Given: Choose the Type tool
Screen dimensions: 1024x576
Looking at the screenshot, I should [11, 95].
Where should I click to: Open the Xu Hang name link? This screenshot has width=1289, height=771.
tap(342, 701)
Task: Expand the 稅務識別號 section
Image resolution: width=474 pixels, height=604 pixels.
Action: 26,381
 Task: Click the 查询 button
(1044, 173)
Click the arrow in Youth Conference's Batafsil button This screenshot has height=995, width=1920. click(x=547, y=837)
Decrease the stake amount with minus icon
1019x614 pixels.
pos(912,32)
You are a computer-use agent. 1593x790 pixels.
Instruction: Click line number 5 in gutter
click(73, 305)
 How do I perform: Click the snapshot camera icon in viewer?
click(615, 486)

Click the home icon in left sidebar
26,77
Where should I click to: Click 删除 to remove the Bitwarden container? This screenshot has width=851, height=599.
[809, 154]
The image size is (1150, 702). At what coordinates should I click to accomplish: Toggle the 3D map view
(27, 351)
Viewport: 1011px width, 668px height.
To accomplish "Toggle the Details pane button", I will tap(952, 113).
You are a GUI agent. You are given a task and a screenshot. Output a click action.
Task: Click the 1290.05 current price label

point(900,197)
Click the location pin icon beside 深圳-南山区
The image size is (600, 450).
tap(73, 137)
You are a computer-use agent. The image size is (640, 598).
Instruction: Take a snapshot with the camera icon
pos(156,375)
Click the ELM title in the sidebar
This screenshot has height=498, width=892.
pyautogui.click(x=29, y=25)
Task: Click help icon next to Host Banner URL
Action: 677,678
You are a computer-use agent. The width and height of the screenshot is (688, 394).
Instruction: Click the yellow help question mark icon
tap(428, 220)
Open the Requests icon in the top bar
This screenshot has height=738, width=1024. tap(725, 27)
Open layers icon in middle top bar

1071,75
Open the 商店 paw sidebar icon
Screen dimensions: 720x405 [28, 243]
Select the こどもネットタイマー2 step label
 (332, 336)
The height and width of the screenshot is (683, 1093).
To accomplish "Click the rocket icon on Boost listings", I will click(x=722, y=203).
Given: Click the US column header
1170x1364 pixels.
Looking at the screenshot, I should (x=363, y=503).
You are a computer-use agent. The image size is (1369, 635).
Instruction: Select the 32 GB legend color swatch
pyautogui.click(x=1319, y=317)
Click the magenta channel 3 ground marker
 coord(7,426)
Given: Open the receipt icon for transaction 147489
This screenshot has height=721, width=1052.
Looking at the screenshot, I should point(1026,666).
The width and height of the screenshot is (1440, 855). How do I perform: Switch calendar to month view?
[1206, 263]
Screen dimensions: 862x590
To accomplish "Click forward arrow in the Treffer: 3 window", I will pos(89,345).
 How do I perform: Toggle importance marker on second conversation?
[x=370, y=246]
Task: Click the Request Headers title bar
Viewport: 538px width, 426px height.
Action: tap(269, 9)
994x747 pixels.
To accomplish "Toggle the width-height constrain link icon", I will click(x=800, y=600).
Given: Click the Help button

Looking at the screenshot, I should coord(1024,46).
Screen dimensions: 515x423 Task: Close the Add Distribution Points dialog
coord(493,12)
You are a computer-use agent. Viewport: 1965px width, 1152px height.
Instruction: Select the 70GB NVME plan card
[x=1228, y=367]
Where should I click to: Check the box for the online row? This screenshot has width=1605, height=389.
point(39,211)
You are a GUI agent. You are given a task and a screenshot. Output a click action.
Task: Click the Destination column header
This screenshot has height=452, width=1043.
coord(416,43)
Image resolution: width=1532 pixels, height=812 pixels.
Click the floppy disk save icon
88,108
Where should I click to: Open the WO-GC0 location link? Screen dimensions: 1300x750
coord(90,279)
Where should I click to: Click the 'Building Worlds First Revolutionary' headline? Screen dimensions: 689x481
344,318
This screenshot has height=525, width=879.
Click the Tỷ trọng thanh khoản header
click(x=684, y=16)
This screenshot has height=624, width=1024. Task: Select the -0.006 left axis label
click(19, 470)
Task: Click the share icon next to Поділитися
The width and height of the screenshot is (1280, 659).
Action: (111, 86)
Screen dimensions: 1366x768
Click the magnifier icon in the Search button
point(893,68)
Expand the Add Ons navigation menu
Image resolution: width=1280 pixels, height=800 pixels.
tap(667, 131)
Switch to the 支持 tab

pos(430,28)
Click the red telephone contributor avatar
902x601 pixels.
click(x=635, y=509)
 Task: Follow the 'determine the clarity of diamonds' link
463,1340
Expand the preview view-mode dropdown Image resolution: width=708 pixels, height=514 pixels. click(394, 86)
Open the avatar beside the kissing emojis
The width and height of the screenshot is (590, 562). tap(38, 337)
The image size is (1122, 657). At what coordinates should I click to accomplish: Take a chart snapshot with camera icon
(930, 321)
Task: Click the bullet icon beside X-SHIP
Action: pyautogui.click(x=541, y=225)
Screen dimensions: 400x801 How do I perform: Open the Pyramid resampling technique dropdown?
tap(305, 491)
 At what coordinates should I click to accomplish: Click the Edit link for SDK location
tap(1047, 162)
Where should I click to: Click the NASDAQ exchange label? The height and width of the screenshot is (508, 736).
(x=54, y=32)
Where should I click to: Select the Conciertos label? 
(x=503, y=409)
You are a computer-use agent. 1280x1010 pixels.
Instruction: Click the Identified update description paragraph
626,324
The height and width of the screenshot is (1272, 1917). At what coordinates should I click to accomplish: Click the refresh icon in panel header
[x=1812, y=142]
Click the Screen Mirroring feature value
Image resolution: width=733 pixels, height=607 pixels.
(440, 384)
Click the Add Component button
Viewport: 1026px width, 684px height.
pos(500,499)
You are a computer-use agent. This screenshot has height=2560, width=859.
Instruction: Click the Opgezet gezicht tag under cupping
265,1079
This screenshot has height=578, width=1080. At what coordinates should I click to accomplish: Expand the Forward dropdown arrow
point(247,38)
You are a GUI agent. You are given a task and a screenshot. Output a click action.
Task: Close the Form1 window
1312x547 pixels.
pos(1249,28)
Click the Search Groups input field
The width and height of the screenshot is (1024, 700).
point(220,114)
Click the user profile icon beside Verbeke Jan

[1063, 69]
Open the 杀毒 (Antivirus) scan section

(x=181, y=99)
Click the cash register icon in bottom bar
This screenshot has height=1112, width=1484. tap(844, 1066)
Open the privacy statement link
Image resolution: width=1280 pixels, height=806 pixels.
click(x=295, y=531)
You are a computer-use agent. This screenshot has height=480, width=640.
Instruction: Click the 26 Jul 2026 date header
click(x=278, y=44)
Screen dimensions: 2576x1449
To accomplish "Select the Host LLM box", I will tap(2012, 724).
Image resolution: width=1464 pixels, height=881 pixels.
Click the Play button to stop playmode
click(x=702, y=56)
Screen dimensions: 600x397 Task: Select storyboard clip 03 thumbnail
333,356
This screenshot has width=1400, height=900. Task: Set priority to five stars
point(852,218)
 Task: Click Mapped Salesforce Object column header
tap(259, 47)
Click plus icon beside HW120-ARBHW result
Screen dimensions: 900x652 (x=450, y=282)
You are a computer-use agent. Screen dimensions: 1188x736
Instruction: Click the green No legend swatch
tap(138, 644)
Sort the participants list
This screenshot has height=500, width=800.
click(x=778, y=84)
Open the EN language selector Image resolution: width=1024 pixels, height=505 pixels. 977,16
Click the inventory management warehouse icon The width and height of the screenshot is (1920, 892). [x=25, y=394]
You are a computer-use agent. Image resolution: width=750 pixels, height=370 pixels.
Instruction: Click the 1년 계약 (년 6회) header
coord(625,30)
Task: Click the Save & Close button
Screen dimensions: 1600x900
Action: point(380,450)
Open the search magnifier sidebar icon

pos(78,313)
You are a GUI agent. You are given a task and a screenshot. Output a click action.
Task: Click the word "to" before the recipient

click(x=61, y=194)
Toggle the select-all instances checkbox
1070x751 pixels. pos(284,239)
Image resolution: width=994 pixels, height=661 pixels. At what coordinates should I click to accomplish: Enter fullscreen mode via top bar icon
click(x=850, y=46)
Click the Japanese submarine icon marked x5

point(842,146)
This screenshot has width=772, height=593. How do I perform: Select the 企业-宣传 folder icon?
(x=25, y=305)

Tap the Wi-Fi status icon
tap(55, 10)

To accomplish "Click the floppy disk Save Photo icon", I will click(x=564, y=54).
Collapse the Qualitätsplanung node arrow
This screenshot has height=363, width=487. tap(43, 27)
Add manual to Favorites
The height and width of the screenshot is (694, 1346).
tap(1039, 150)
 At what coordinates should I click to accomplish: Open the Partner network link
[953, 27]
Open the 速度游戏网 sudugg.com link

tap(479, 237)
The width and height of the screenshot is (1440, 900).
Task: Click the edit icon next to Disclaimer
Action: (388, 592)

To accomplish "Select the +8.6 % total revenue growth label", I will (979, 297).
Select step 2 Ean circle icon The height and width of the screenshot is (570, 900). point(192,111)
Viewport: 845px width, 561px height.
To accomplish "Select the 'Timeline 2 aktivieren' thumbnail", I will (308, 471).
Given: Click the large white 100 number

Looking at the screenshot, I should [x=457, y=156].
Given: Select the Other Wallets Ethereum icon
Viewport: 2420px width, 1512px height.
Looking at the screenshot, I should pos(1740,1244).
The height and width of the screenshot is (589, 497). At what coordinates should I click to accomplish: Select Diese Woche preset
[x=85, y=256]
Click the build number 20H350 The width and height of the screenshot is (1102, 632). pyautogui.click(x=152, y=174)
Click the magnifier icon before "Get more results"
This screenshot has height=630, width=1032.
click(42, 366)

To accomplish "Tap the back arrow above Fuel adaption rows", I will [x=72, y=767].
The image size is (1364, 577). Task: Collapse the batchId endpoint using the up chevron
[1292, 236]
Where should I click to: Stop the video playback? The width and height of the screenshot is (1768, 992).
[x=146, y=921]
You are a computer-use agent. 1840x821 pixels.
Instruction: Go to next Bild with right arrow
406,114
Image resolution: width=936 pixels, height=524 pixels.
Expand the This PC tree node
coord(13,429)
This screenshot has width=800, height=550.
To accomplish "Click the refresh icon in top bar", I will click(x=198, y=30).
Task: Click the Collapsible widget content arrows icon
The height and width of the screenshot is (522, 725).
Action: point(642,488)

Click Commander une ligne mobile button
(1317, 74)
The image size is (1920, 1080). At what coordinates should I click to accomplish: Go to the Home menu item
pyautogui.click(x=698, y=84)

******************************

ACTIVITY:
What do the lines of the material read, from the first through the line with "You are a computer-use agent. 1593x790"? Transcribe them exactly and stop there.

FINISHED EXERCISE:
Given: Choose the Type tool
Screen dimensions: 1024x576
Looking at the screenshot, I should [11, 95].
Where should I click to: Open the Xu Hang name link? This screenshot has width=1289, height=771.
tap(342, 701)
Task: Expand the 稅務識別號 section
Image resolution: width=474 pixels, height=604 pixels.
Action: 26,381
 Task: Click the 查询 button
(1044, 173)
Click the arrow in Youth Conference's Batafsil button This screenshot has height=995, width=1920. click(x=547, y=837)
Decrease the stake amount with minus icon
1019x614 pixels.
pos(912,32)
You are a computer-use agent. 1593x790 pixels.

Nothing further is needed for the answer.